8/16/09

The UFO Festival Parade -- Roswell, NM

I know it's been a long time since I've broken radio silence, but the wife has posted some photos on her blog of our recent trip to Roswell, NM over the Fourth of July weekend, and as she decided to call me out on my lack of recent posts, I thought I'd answer by giving you all a glimpse at what was one of the strangest events from that weekend of a scant month ago: the UFO Festival Parade.

We'll start with a look down Main Street (below).

Looks normal enough, right? Lots of cars, people milling around, clear skies. So why does Evin look so frightened?


Because kids are freaking smart, that's why. She knew -- KNEW -- that there was going to be some freaky stuff going down that night, and it might have started when she saw the guy in the next pic.

Yup, it's a Yoda backpack. Innocuous, you say? Not enough to give an infant the Bug-Eyed Crazy Stare, you say? You may be right. But do you know what is? THIS:


AAAAHHHH!!! AAAAHHHH!!! AAAAAAAAHHHHHH!!!!!!


Later, the parade got started in earnest. Yes, that is Jefferson Starship (minus Grace Slick) riding on a trailer hitched to a pickup truck bearing a banner proclaiming them the "Grand Martians" for the parade. Oh, how the mighty have fallen.
Up next, a gaggle of aliens from various points of the galaxy.

Followed by an alien of a much more local type: the Split-Bearded Redneck Dragon Enthusiast.

Also: the streets were full of Pooh.

Unless I miss my guess, these next folks are only about 2 decades too late to jump on the hey-aren't-the-Coneheads-hip-and-cool bandwagon.
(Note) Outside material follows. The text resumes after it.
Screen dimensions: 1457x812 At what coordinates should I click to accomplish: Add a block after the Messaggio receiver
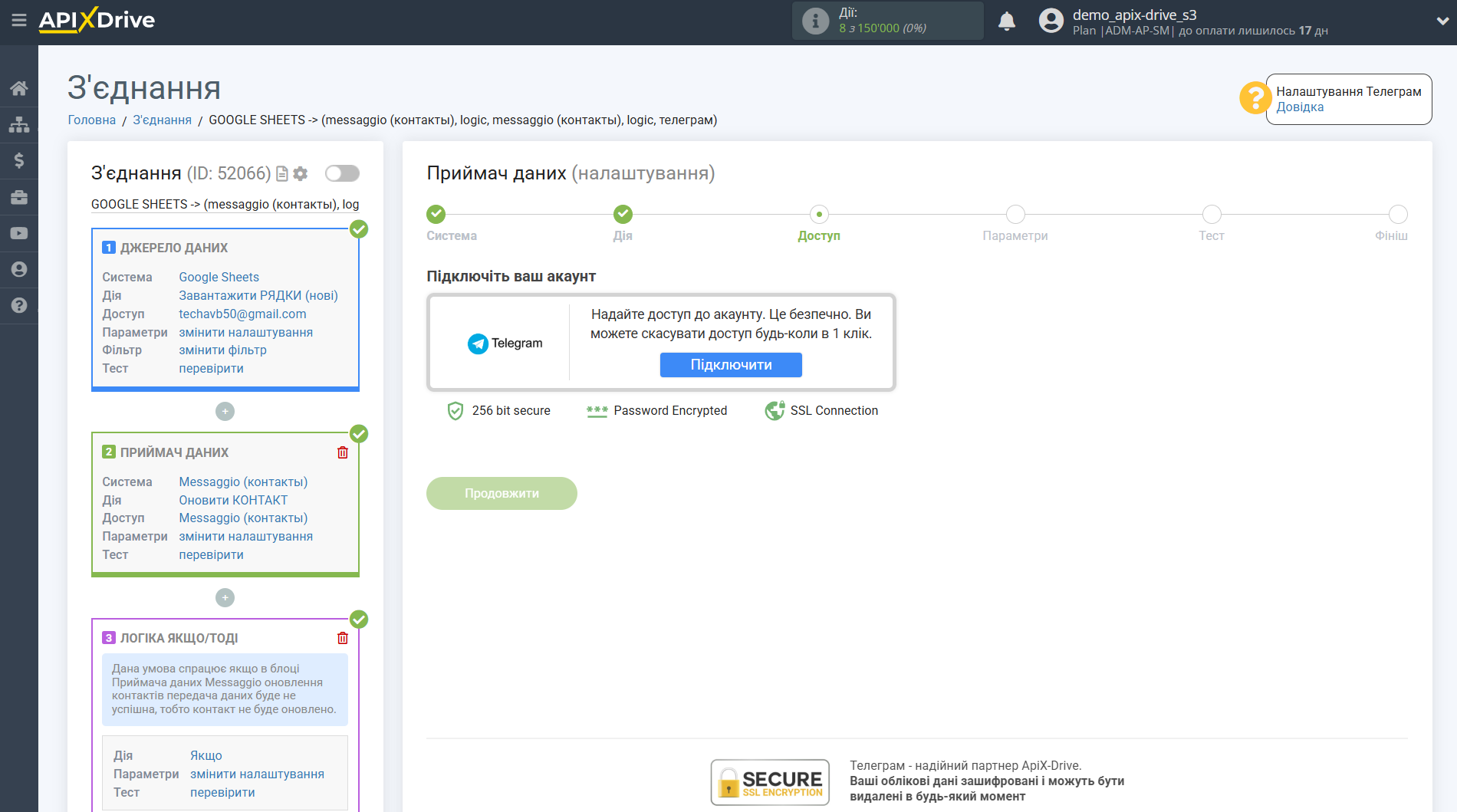click(x=225, y=598)
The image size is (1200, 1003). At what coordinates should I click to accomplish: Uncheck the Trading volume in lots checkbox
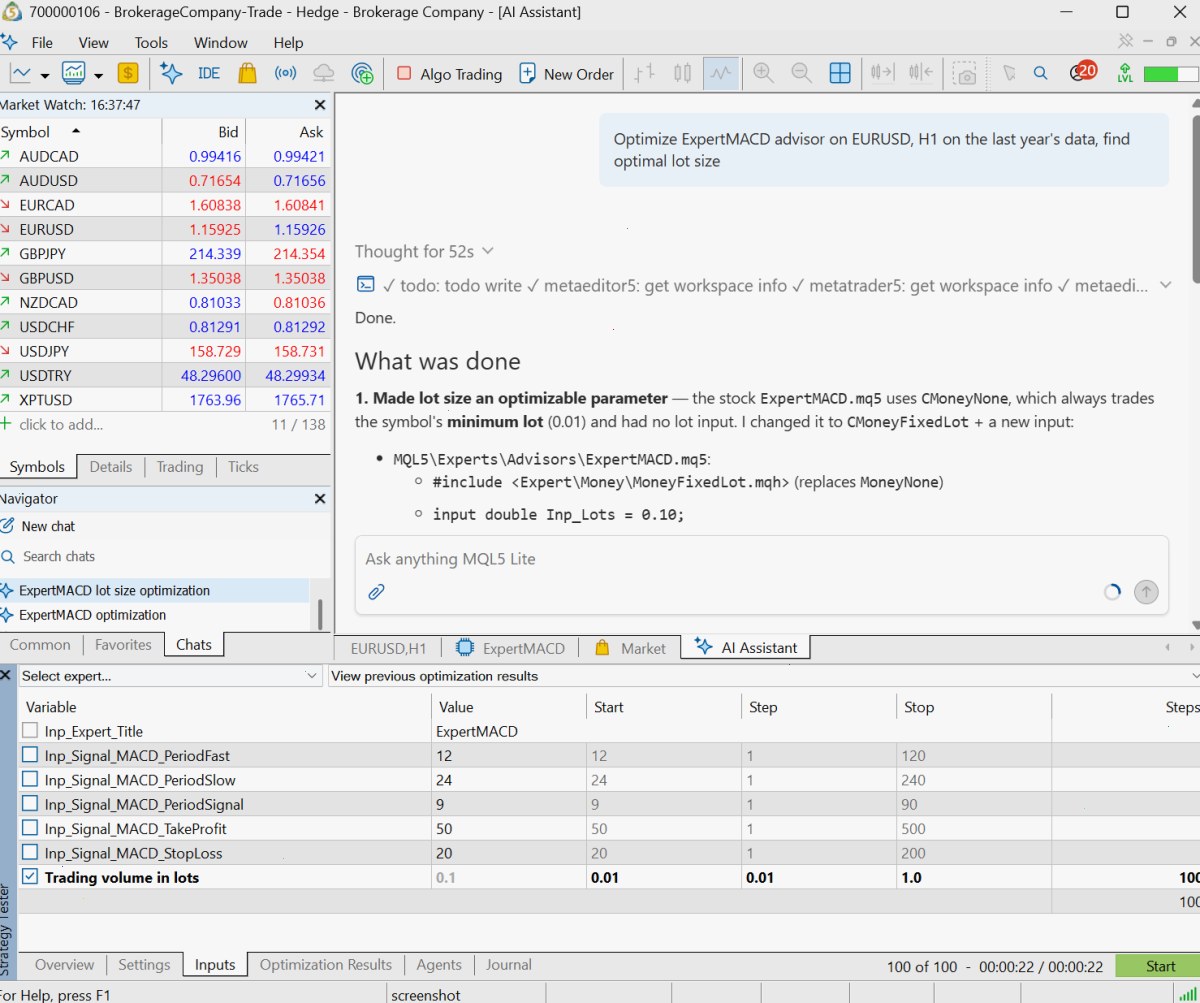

But extra points for putting their ACTUAL CHILD in a spaceship-shaped stroller.

Much to my surprise, there were not one but TWO different "floats" created by companies that promised to give your little ones the birthday of their dreams thanks to the presence of people dressed in costumes. And by "birthday of their dreams," I of course mean "event that will haunt their recurring nightmares well into adulthood."

The tall drink of water on the right (below) was a dude. We'll leave it at that.


Our "out of state" visitors even have an official welcome vehicle!


Finally, things wrapped up with a trio of "out-of-this-world" (sorry) musicians who tried (mostly in vain) to get people pumped and singing along to some original compositions. Their lack of success in that area proved that aliens continue to crash in Roswell right up to the present.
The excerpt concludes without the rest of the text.